As we wake the sleeping giant of the Church, so we must wake the sleeper inside ourselves too. We now know, biblically, that we are called to look after our common home. And yet, somehow we fail to take serious action in our own lives. When we know the terrible conditions in which the majority of farmed animals are kept, why do we keep buying meat that supports those systems? When we know the immense destruction being done by climate breakdown, why do we refuse to change our flying and travel habits or make a simple decision to eat less meat and dairy? When we know that plastic is causing so much damage to both people and the wider environment, why do we not take easy and obvious steps to use less? When we know our governments and businesses need us to push them to make large-scale changes, why do we stay silent rather than joining our voices with others?
At Tearfund we talk about Pray, Act, Give.
Pray is where we start and what undergirds everything we do. We pray because we believe prayer works and because it changes things – ourselves included. As I write in L is for Lifestyle, prayer connects us with the people and situations around the world for whom and for which we are praying. It reminds us of our motivation, which is to see the kingdom of God manifest in our world. It reminds us that there is a strong spiritual dimension to all we do. Above all, prayer reminds us that we cannot do everything by ourselves or in our own strength. Ultimately, we depend on God to bring his redeeming power to bear in the situations we pray for.
As part of our prayer, we must then Act. We have considered in the course of this book many difficult, heartbreaking and challenging topics, as well as glimpsing the wonder and diversity of God’s creation. If what you have read has made for interesting Lent discussions and nothing else, then it has failed. We are facing a climate crisis, species loss and plastic pollution, and they interweave with a host of other issues, causing conflict, poverty and suffering. We must act. We must make bold changes in the way we live – consuming less and consuming better – and take action by pushing our governments and businesses to make bold changes too, including moving to an economic model that enables all people to have what they need, within a flourishing natural environment.6 As you finish this book and move out of Lent into Easter, go to and look again at the wealth of information that is there. We cannot do everything. But God will break your heart over particular issues, and that is where he is calling you to get involved. What resurrection practices will you take on in your life?
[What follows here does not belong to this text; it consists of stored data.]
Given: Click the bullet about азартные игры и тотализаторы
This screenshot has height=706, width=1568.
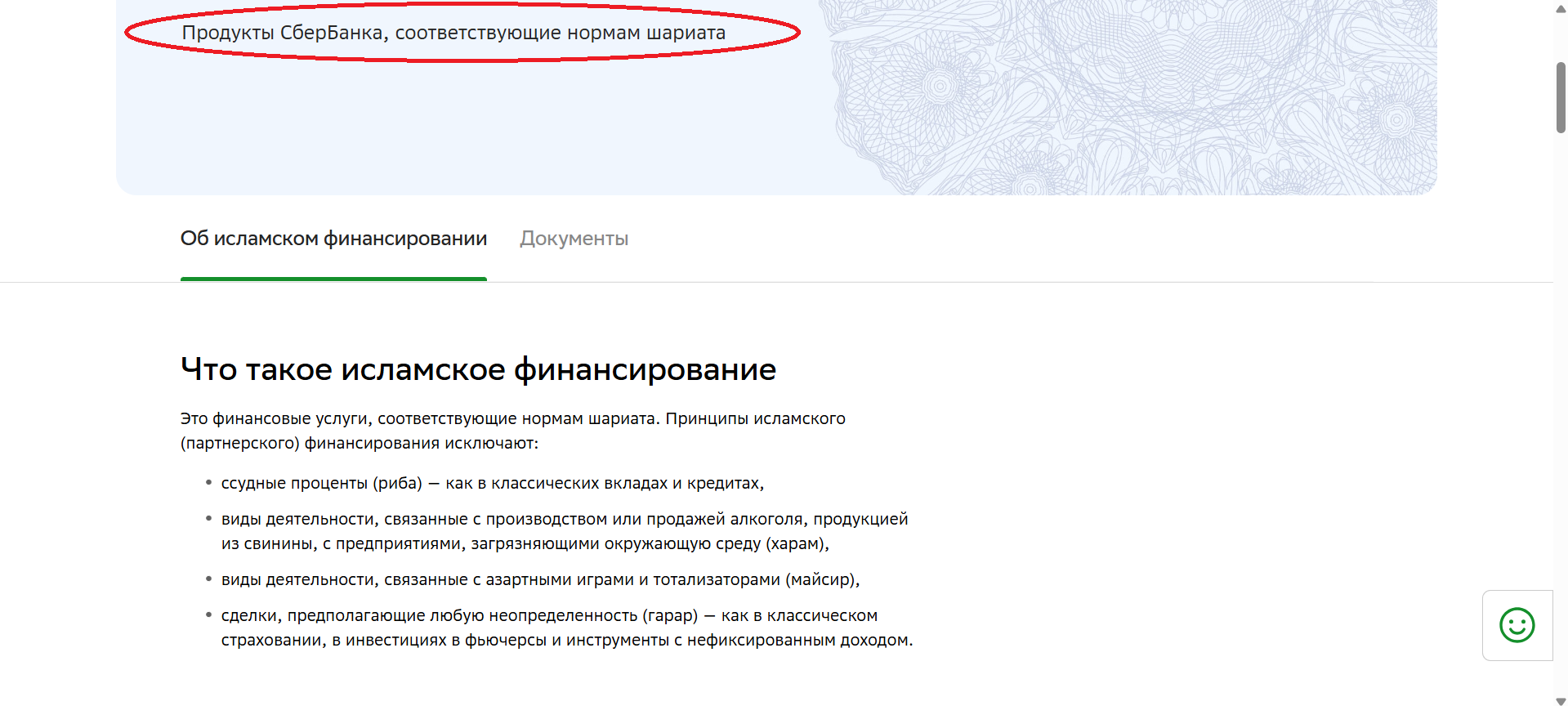Looking at the screenshot, I should (x=539, y=580).
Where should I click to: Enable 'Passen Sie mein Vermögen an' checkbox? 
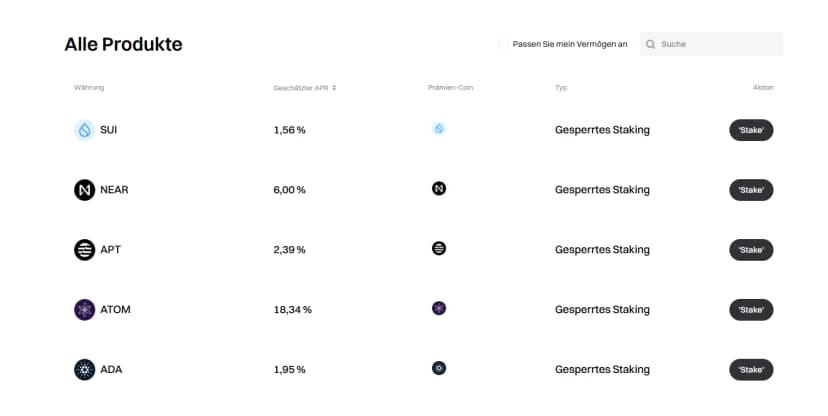pos(503,44)
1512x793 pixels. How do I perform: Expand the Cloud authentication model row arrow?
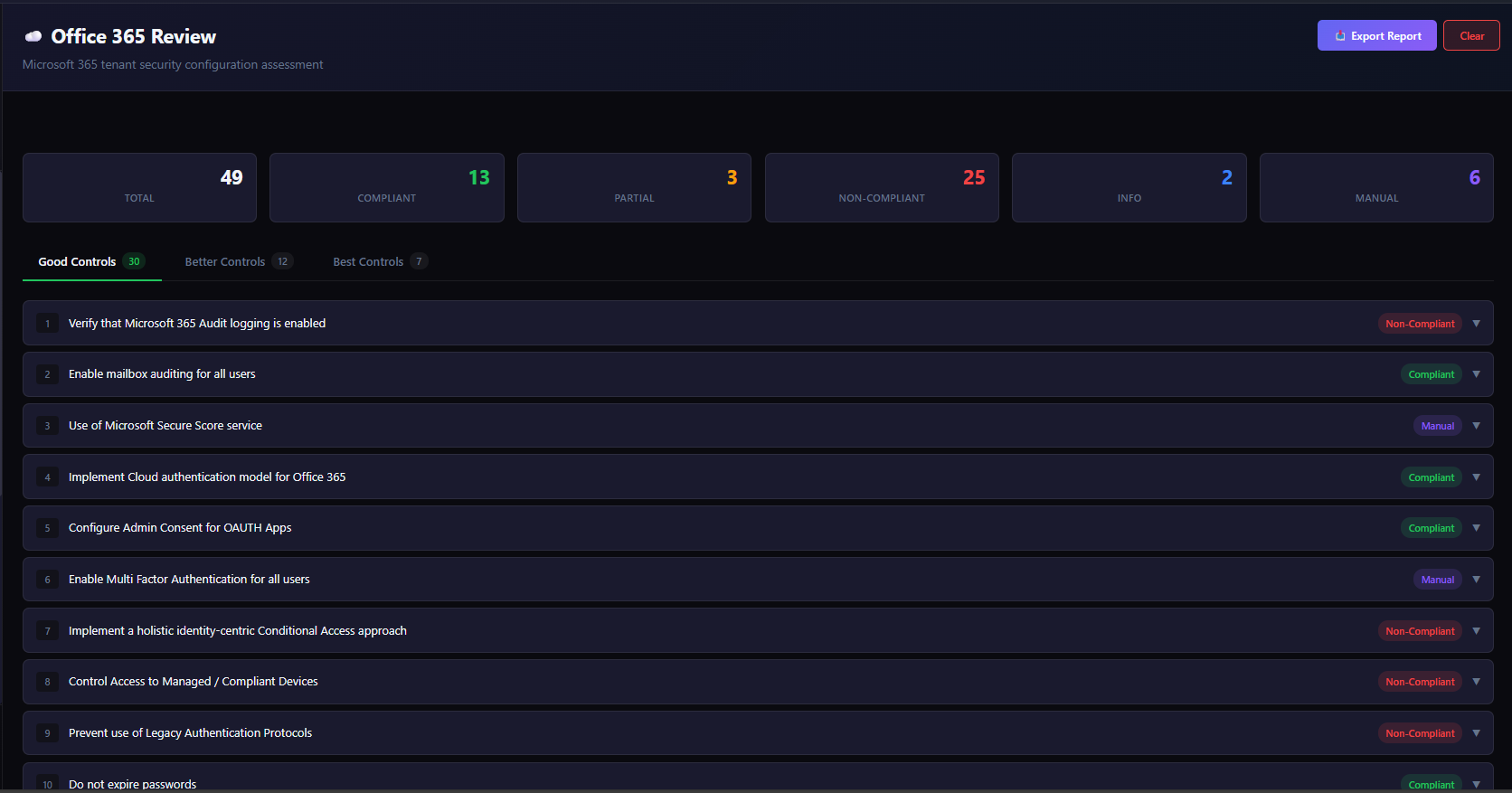1476,477
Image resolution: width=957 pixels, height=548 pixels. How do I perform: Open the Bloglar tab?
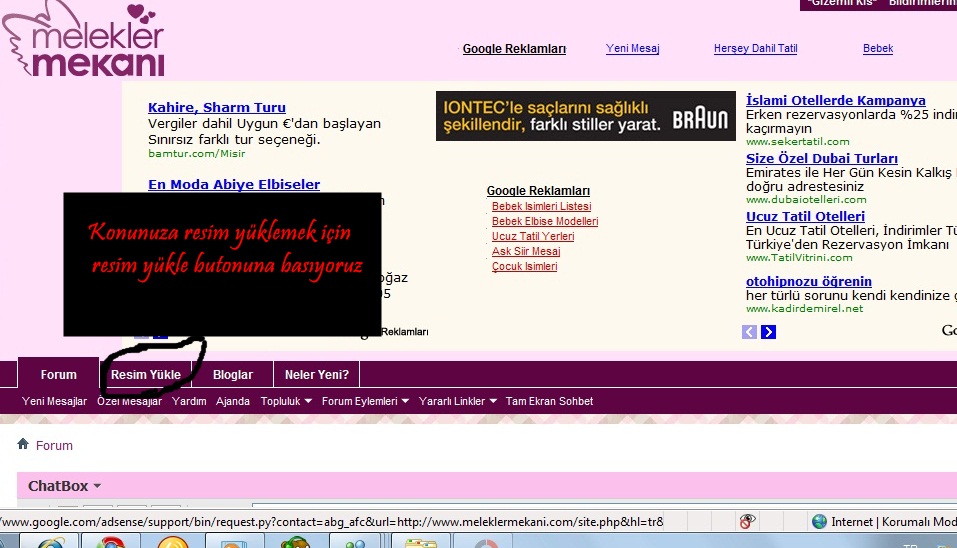[x=233, y=375]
Finally, one very tangible resurrection practice is to Give. Giving connects us with people and places around the world as we use our money to bring relief and help change situations. It challenges our own attitude to money and material goods, and causes us to delight in being generous to others rather than focusing on buying more things for ourselves. Of course, we cannot support each and every issue. But, ask yourself today, am I being as generous as I could be? Has God stirred my heart about particular issues in Saying Yes to Life that I could start supporting financially?
As we pray, act and give, Day Seven reminds us that we do so as part of a Sabbath rhythm. Yes, the problems are immense and there is much to be done, but our actions must be held within patterns of rest, stillness amid activity.
Writing for the New York Times on the moral crisis of climate breakdown and the charge to the Church to respond, Archbishop Justin said, ‘As people of faith, we don’t just state our beliefs — we live them out. One belief is that we find purpose and joy in loving our neighbours. Another is that we are charged by our creator with taking good care of his creation.’
Resurrection churches, resurrection lives. This is the calling that is on us as we look at all that God has made and say yes to life.